Even my own, I keep cut, trimmed to a neat square, groomed like the green around a monument. And to keep my concentration, to do my best work, to avoid being struck by flailing limbs, she must be restrained. Quite routine. Wrists tied behind the head — in older girls this keeps the breasts pulled back and helps the chest look flat. Legs spread. Ankles bound. She should be racked and stretched, no way for the knees to bend, no quick reflex to defend, no accidental injury to the operator — that is, me. An inadvertent knee jerk to the groin is the last thing I need. For the procedure to commence, I sit between her legs, her mound faces fuzz up.
A simple aside: Another reason I dislike girls of significant age is that uncorked, uncovered, they reek of sexual steam, like something long simmering finally released. I hate the smell of cunt ready and waiting. I want it green, before it is ripe, before it has an odor easily discerned.
Fast as I can, I spray the muff with a heavy load of shaving cream. In the past I’ve doused girls with a chemical defoliant, but they writhed too much, made claim it burned. (Once, some did leak on me and I got a nasty spot through my pants, a raw, oozing sore on my leg.) So, mostly now, I shave. There is something to them watching me while I work the razor, stropping the blade before their eyes — letting them wonder where it will ultimately go. Before I sharpen, I sweep the dull end over their slits, their tits, and into their mouths, and sometimes if I’m feeling frank, I flip it over, cut off a hank of their hair, and tuck it into their mouths — girls like to suck on that, you see them doing it all the time.

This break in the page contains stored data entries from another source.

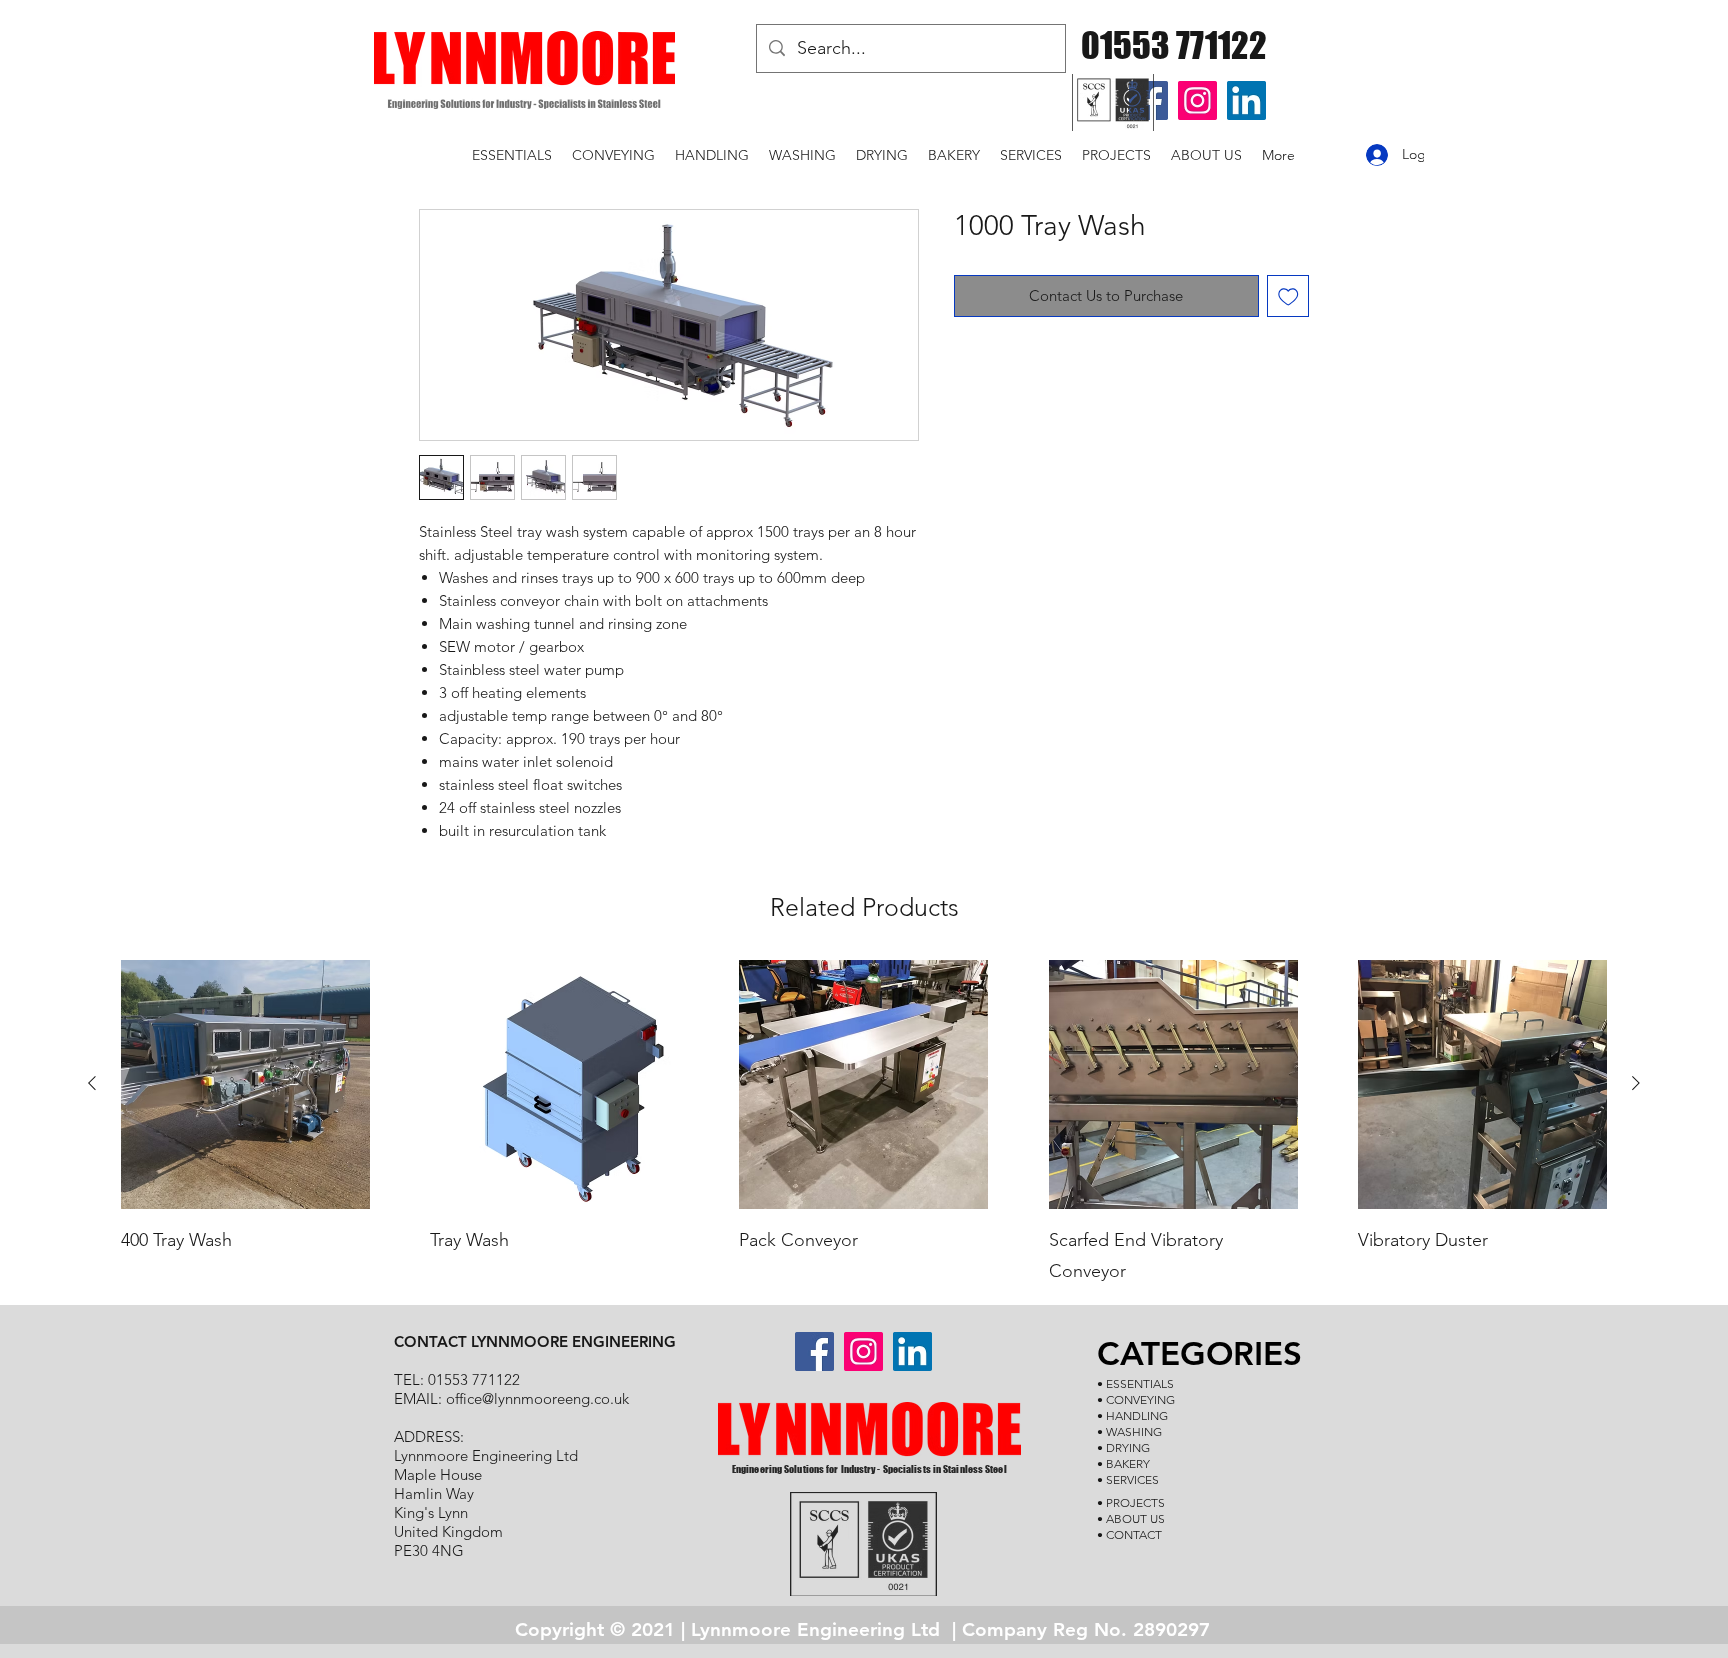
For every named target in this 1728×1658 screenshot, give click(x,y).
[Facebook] (814, 1351)
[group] (864, 1124)
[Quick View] (245, 1084)
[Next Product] (1636, 1083)
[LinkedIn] (1246, 100)
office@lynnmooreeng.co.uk (537, 1398)
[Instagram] (1197, 100)
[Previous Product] (92, 1083)
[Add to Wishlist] (1288, 296)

With five fast strokes I scrape them down and then real fast do a second round. I slather them with foam, decorate the raunchy rat with Barbasol or the milky white of sweet whipped cream. Again, five fast strokes, I give it the go, taking care on the corners, trying not to nick the lips. Around the anus and close inside there are strays I can’t get to with the blade, and so finished with the shave, I come back with a candle and with its flickery flame melt the rest away — the hot wax dripping on the skin an extra thrill, a hint of things to come.
Stripped clean, you are my girl. I fuck you with my fingers. Spit on the spot and, using the salve of my saliva, slip the initial indexer in. The ivory of my nail, my tiny tusk, scrapes your hallowed hall. Pit of pleasure, I patiently explore, knocking my knuckles on your private prison walls, pushing at the boundaries of flesh. I jam in, each time adding extra digits, sure if I work it right, soon I’ll find you on my fist.